What is being asked:
All that is needed is the number of lines in the records that contain the word "computer", stated without anything else.

━━━━━ Provided information

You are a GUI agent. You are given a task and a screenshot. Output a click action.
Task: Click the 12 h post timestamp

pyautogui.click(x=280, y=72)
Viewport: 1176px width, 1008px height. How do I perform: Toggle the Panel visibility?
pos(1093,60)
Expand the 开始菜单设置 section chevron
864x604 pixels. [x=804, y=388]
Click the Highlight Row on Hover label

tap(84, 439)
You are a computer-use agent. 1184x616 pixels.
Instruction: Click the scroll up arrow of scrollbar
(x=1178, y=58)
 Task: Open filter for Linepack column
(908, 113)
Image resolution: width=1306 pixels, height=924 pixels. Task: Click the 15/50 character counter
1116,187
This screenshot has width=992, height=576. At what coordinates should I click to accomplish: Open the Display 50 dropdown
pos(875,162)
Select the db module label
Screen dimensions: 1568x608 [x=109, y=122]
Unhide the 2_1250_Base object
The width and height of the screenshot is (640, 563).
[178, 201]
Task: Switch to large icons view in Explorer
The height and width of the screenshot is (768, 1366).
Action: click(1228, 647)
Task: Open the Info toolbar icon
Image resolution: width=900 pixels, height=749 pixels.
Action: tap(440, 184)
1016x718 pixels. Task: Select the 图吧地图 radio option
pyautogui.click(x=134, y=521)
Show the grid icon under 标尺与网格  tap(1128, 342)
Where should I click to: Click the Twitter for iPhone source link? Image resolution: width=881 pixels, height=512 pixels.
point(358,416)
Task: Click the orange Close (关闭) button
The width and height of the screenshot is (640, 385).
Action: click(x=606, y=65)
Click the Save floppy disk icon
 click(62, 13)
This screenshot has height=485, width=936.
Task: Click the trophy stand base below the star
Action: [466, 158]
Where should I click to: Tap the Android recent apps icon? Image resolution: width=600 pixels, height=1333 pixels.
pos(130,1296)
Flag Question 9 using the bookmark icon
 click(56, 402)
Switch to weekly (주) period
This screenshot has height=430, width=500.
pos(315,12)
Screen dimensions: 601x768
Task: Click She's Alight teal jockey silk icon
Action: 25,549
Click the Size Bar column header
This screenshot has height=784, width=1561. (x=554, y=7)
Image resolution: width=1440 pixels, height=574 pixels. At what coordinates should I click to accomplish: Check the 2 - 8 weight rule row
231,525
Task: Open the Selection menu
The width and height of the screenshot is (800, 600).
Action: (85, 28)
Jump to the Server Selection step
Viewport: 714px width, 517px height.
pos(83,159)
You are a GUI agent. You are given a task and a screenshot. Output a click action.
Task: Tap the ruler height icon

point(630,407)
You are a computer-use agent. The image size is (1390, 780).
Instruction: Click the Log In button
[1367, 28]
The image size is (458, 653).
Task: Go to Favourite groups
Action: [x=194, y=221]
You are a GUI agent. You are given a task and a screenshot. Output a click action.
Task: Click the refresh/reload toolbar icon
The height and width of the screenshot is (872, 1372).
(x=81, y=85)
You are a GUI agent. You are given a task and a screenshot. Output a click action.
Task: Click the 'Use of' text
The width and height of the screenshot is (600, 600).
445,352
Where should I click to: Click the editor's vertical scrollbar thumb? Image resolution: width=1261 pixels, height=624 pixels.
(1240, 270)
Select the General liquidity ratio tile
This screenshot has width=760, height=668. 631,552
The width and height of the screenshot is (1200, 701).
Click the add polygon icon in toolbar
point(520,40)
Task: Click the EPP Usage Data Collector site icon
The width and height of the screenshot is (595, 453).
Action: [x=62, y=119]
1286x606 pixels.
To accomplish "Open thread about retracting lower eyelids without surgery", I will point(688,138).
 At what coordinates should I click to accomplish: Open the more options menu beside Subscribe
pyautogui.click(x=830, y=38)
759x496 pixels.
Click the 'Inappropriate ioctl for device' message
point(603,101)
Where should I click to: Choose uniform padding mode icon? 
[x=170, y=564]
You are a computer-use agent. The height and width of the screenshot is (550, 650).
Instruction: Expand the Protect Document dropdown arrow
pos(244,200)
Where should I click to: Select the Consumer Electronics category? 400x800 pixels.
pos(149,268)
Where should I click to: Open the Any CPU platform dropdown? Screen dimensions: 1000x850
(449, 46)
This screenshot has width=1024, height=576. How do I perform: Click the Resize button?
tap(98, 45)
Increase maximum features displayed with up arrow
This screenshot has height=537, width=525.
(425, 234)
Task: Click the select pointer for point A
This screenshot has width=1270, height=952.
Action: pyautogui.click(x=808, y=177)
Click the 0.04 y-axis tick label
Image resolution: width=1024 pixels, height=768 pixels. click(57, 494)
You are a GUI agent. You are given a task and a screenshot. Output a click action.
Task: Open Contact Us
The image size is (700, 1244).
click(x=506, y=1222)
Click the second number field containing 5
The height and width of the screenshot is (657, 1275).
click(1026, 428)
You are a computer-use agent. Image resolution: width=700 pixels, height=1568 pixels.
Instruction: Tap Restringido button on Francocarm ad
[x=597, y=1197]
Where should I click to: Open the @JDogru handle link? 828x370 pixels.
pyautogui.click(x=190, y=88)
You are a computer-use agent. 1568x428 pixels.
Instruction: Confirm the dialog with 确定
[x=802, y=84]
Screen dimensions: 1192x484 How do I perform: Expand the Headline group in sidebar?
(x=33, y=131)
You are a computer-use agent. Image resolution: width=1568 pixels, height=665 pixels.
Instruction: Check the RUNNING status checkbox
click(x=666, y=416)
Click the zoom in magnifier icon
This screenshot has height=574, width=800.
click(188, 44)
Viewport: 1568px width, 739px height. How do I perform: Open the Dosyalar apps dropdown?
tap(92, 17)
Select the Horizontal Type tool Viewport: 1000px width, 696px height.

━━━━━━━━━━

Response to the exercise:
6